Question and Answers about Tissue Print Technology
Question 1: What will you be speaking about at the “Biorepositories and Sample Management Summit” in Boston?
Dr. Gaston: I’m going to focus my talk on the use of innovative tissue print technologies that my laboratory has developed in order to obtain high quality samples from biospecimens like tissue biopsies that are too small to be sampled by conventional methods.
Question 2: What are tissue prints and how would you define them?
Dr. Gaston: Tissue prints are in some ways similar to touch preps, but we use nitrocellulose instead of glass slides to blot the fresh tissue surface and obtain a thin layer of cells and extracellular matrix for molecular biomarker analysis. The tissue print collection technique results in a nitrocellulose blot that can be immediately snap frozen to preserve RNA and DNA quality, and we have used this approach to study gene expression and mutation patterns in needle biopsies without compromising these critical specimens for diagnosis.

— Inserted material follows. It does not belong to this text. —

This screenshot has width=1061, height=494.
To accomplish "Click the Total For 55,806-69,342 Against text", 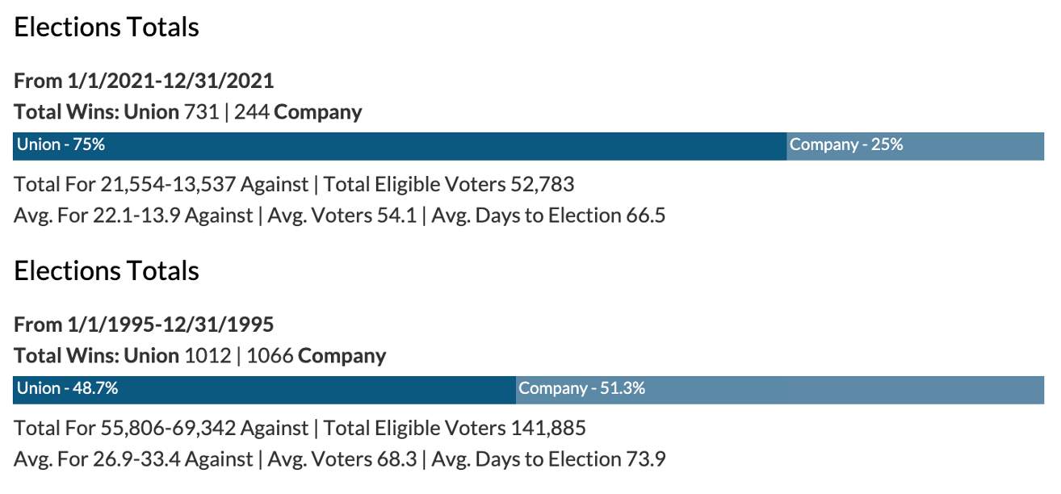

Question 3: What is the value of using tissue print technologies?
Dr. Gaston: Tissue print technologies can be readily adapted for collecting high-value samples from biospecimens that can’t be readily sampled by conventional slice or shave methods. Key advantages of tissue print technologies include:
- The collection technique is easily learned by support staff
- The nitrocellulose is inexpensive and widely available
- Tissue prints can be collected quickly both in outpatient and surgical pathology settings
- Tissue prints take up very little space in the freezer
- The “imprint” can be directly aligned with the tissue histology to facilitate biomarker-pathology correlations.
Question 4: What impact is tissue print technology having on the biobanking community?
Dr. Gaston: The major scientific impact of the approach is that it expands the range and representation of biospecimens that are available for analysis.
Question 5: What role does the Medical Center Biorepository have within Tufts University?
Dr. Gaston: The Tufts Medical Center Biorepository is a service of the Department of Pathology and Laboratory Medicine. We are accredited by the College of American Pathology (CAP) and affiliated with the NCI Cooperative Human Tissue Network (CHTN). We are a core research resource for Tufts affiliated investigators and for investigators from the larger research community, including scientists from pharma and biotech companies.